Why This Research Matters

Real assistants must ask the right questions before acting, or they waste time and make mistakes. InfoPO gives agents a clear, per-turn way to learn which questions actually help, even when final outcomes don’t yet separate good from bad attempts. This makes training faster and steadier, producing agents that clarify early and act confidently later. It works across tasks like travel planning, coding with someone, and customer support with tools. The method is theory-backed, practical to implement, and robust when the “user” changes style. As a result, we can build AI helpers that feel more thoughtful, save users time, and improve success rates in everyday workflows.

Detailed Explanation

Tap terms for definitions

01Background & Problem Definition

Let’s first set the stage and introduce the key ideas using simple stories.

🍞 Hook: You know how when a friend says, “Book me a flight next week,” you can’t do it until you ask for the city, date, and budget? 🥬 The Concept (User-Centric Agents): These are AI helpers designed to talk with people, ask for missing details, and then do things. How it works: (1) Listen to the user, (2) Ask clarifying questions, (3) Use tools or take actions, (4) Check results, (5) Repeat until done. Why it matters: Without asking the right questions, the agent guesses and often fails. 🍞 Anchor: An agent can’t buy the right ticket if it doesn’t know “from where” or “how much you can spend.”

🍞 Hook: Imagine playing a turn-by-turn board game where each move depends on what just happened. 🥬 The Concept (Multi-Turn Interactions): This means solving tasks through back-and-forth steps. How it works: (1) Agent says/does something, (2) User/environment responds, (3) Agent updates its plan, (4) Repeat. Why it matters: Without multi-turn thinking, the agent can’t adjust or refine its plan. 🍞 Anchor: A travel chatbot that first asks your budget, then checks hotels, then confirms booking is doing multi-turn interaction.

🍞 Hook: Think of getting a single grade at the end of a long group project—hard to know who helped and when. 🥬 The Concept (Credit Assignment Problem): It’s hard to tell which specific step in a long process caused success or failure. How it works: (1) Many steps happen, (2) You get one final reward, (3) It’s unclear which steps deserve credit. Why it matters: If we can’t reward the right steps, the agent learns slowly or learns the wrong lessons. 🍞 Anchor: If the agent asked a great question early but messed up the final tool call, a single “fail” score hides that the question was helpful.

🍞 Hook: Imagine a teacher who only gives a final score but no comments on your answers along the way. 🥬 The Concept (Reinforcement Learning, RL): A way to train agents by giving rewards or penalties based on what they do. How it works: (1) Agent tries actions, (2) Gets rewards, (3) Updates policy to do better next time. Why it matters: Without the right rewards at the right time, RL agents struggle on long, chatty tasks. 🍞 Anchor: If a chatbot only gets a score at the very end of a 10-turn conversation, it doesn’t know which question helped.
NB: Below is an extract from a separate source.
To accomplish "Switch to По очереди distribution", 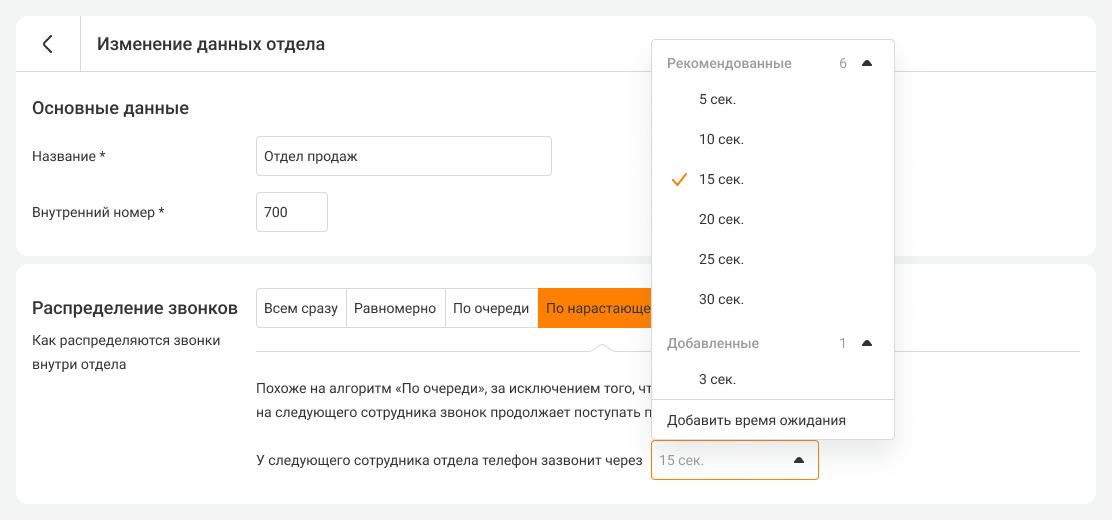I will point(491,308).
The world before InfoPO: LLM agents could chat, use tools, and complete simple tasks, but they struggled when user requests were underspecified. Many RL methods for agents used group-relative policy optimization (GRPO), which compares several rollouts for the same prompt to reduce noise. However, they mostly computed a single “trajectory-level” score. This makes learning fragile, especially when the group’s outcomes are all similar (like everyone failing in the same way). Even worse, “honorable failures” (the agent asked great clarifying questions but made one bad final call) gave a zero reward, so good questioning wasn’t reinforced.
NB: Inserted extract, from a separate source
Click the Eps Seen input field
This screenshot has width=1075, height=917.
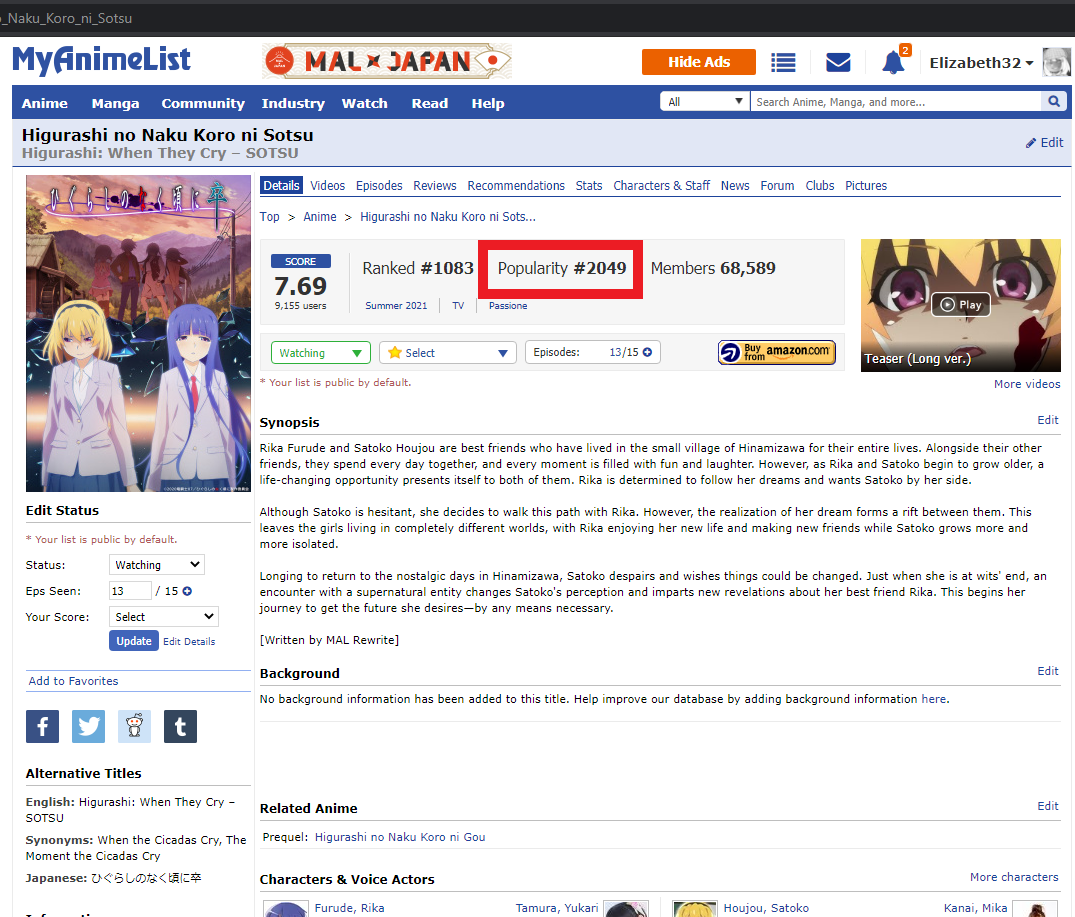click(x=130, y=591)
Failed attempts and why they didn’t fix it:

  • Trajectory-only rewards: Too coarse. They ignore which turn helped.
  • Task-specific shaping and heuristics: Hard to generalize across domains; lots of manual design.
  • Process reward models (PRMs): Can help, but require extra training data/models and may still miss general, task-agnostic information value.
  • Curiosity/novelty bonuses: Encourage exploration but don’t directly measure if the new info actually changed what the agent does next.

The gap: We needed a principled, general way to reward useful information gathering at the level of each turn, without extra environment calls, and still guide the agent toward the final goal.

The real stakes: In daily life, your assistant should ask the right questions early—about your budget, your preferences, or the exact issue with your phone—before taking actions that cost time or money. In coding collaboration, it should clarify requirements before writing code. In customer support, it should diagnose quickly and then fix. Without good turn-level learning signals, assistants waste time, frustrate users, and fail more often.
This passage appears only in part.